WHAT IS EXPECTED
The excerpt below describes a neural network study of lightweight aggregate concrete. List every strength property it says the model was built to predict.

EXCERPT
────

In 2020 Nagarajan D et al. study on a comparative prediction models for strength properties of LWA concrete using artificial neural network. In this study, Artificial Neural Network (ANN) model is constructed to predict the compressive strength, split tensile strength and flexural strength of lightweight aggregate concrete made of sintered fly ash aggregate. An empirical relationship between the compressive strength, split tensile strength, and flexural strength was developed and compared with that of experimental results. The models were formulated based on results obtained from laboratory experiments. The variables considered in the study are the quantity of cement and water-cement ratio. Feed forward neural network and Levenberg–Marquardt back propagation algorithm were used for training algorithm in ANN. Amongst the total data, approximately 70% of the data was considered for training, 15% for testing and the remaining 15% has been considered for validation. The developed models had more accuracy with minimum error and had a higher correlation with the correlation coefficients of 0.916 and 0.955 were obtained for the training and testing data of compressive strength prediction, 0.949 and 0.937 respectively for split tensile strength prediction, 0.926 and 0.928 respectively for prediction of flexural strength. The models were compared with the experimental data’s, and the results were discussed (Nagarajan et al. 2020).

────

EXTRACTED MATERIAL
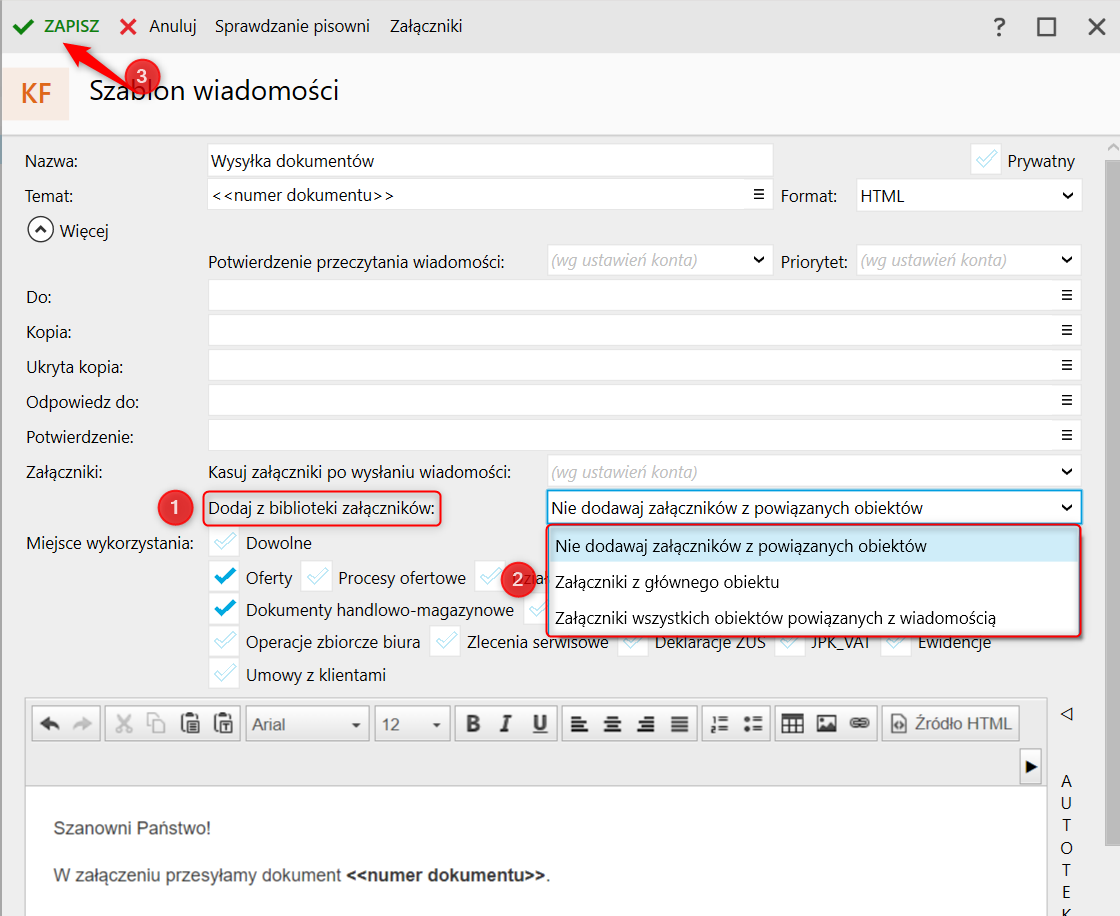The height and width of the screenshot is (916, 1120).
Task: Uncheck the Oferty checkbox
Action: pyautogui.click(x=225, y=577)
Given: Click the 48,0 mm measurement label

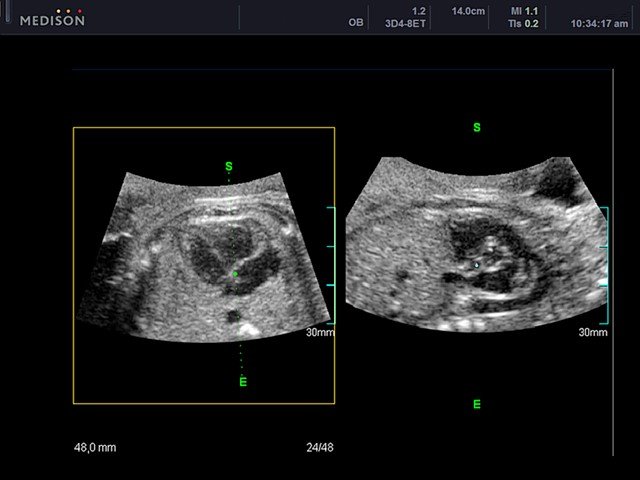Looking at the screenshot, I should 95,448.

────

WRITTEN RESPONSE
- Compressive strength
- Split tensile strength
- Flexural strength